Researchers Using New Sonar Technology to Study Cod Populations
By Rebecca Zeiber, NH Sea Grant
August 19, 2009
Sonar has long been vital to our understanding of seafloor features and marine creatures. Now, researchers at UNH are employing new sonar technologies to study imperiled cod populations in New England waters.
“Cod is considered the iconic species of the New England fishery,” says Hunt Howell, professor of zoology. “There are concerns about their population status, so using acoustic technologies can help researchers learn more about their abundance and habitat preferences.”
Multi-beam sonar has been used to map ocean bottom characteristics, but researchers are now applying the technology to estimate cod abundance and spatial distribution. With funding provided by N.H. Sea Grant, Chris Gurshin, a Ph.D. candidate in zoology, is working with Howell to demonstrate the advantage of multi-beam sonar over more traditional methods of fisheries stock assessment.
Trawl surveys are typically used to determine fish abundance, but they can be time-consuming and relatively expensive. The data collected are only representative for a discrete point of time and limited to the sampled portion of the ocean bottom, Howell says. Using new acoustic technology allows researchers to cover larger areas at a presumably reduced cost because all the work is conducted remotely, he adds. Acoustic surveys can also eliminate the unintended mortality of fish that occurs during trawling.
Many fish species have a slightly different acoustic “signature” that distinguishes them from most other marine life and seafloor characteristics. Cod have been acoustically assessed by researchers in Norway and Canada using single beam sonar. Conversely, the multi-beam sonar used by Howell and Gurshin sends out a fan of 160 overlapping acoustic beams into the water column as far as a few hundred meters and provides a more thorough view of the abundance and location of cod.

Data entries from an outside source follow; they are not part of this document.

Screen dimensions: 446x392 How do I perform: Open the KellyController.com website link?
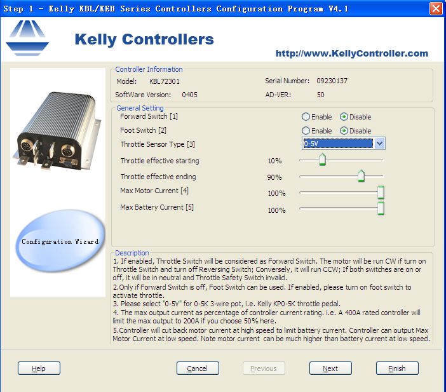tap(351, 53)
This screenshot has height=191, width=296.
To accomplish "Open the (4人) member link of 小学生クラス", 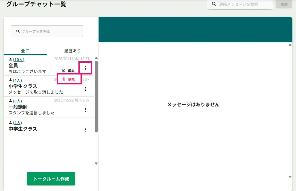I will [17, 80].
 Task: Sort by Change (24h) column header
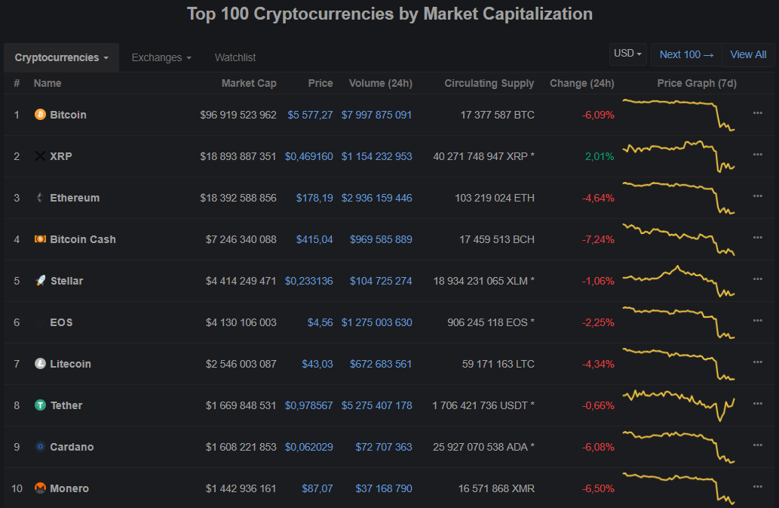[x=581, y=83]
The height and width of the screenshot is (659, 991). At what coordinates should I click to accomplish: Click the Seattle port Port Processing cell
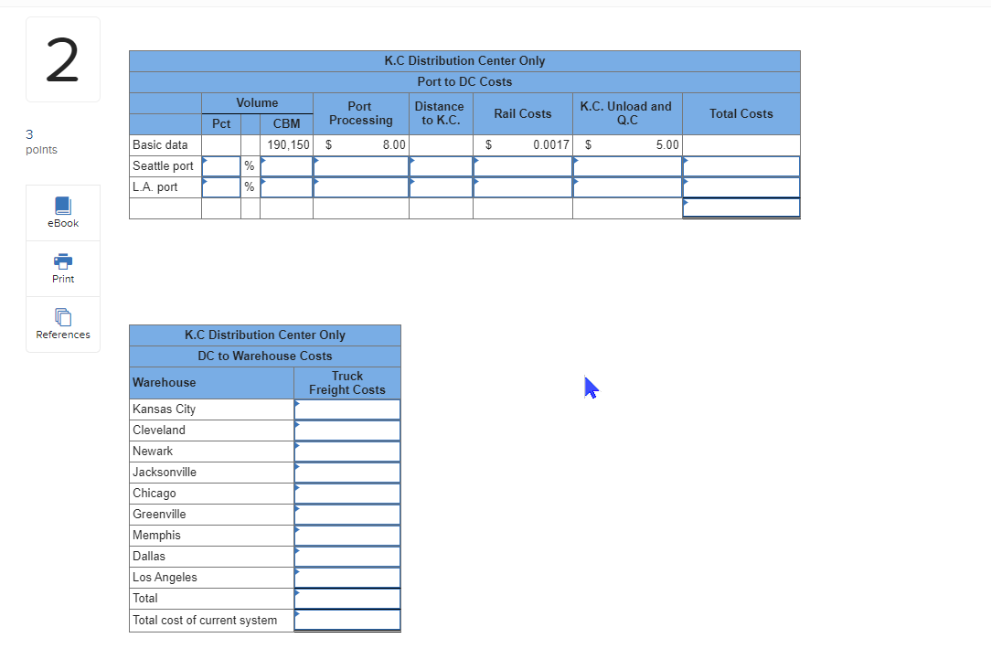360,165

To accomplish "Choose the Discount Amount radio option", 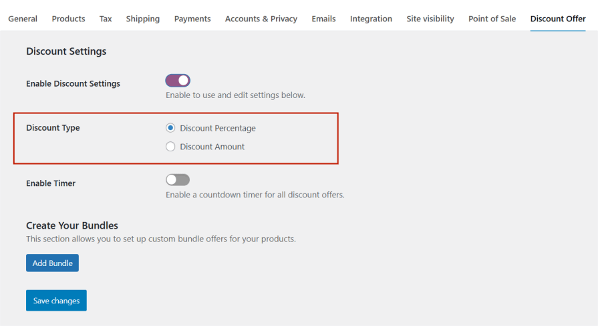I will tap(170, 147).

Currently, there are numerous technological and analytical challenges associated with multi-beam sonar studies because there are many variables that can affect the acoustic estimate of fish abundance.
“When you get a large number of fish in spawning aggregations, for example, they’re all heading in different directions,” Howell says. “There is a lot of overlap so that the acoustic signal returning from them is not going to give you an exact picture because it’s reflecting off multiple fish that are hidden behind one another. It’s quite challenging.”
Gurshin used the multi-beam sonar to collect data on acoustic backscatter from cod held in underwater pens and in open water. A known number and size of fish were placed in pens near the UNH open ocean aquaculture site and he used the sonar on a boat above to examine their acoustic signature. Gurshin is using these data to develop a statistical relationship that links acoustic backscatter to cod populations.
Howell and Gurshin previously conducted acoustic studies on cod in Ipswich Bay using multi-beam sonar in tandem with a trawling vessel to compare results. Although Gurshin is still analyzing the results, he expects the surveys will match one another closely.
“I’m excited to finish analyzing that data because I think it will prove valuable in describing the spatial distribution of cod during a known spawning event,” Gurshin says.
Howell is currently working with Norwegian scientists to use multi-beam sonar to determine the biomass of fish in their commercial aquaculture pens. Closer to home, one of the newer NOAA research vessels, the R/V Henry B. Bigelow, is equipped with multi-beam sonar that was specifically designed for fisheries research.
“I think it’s fair to say that using acoustical data is the future of stock assessments,” Howell says.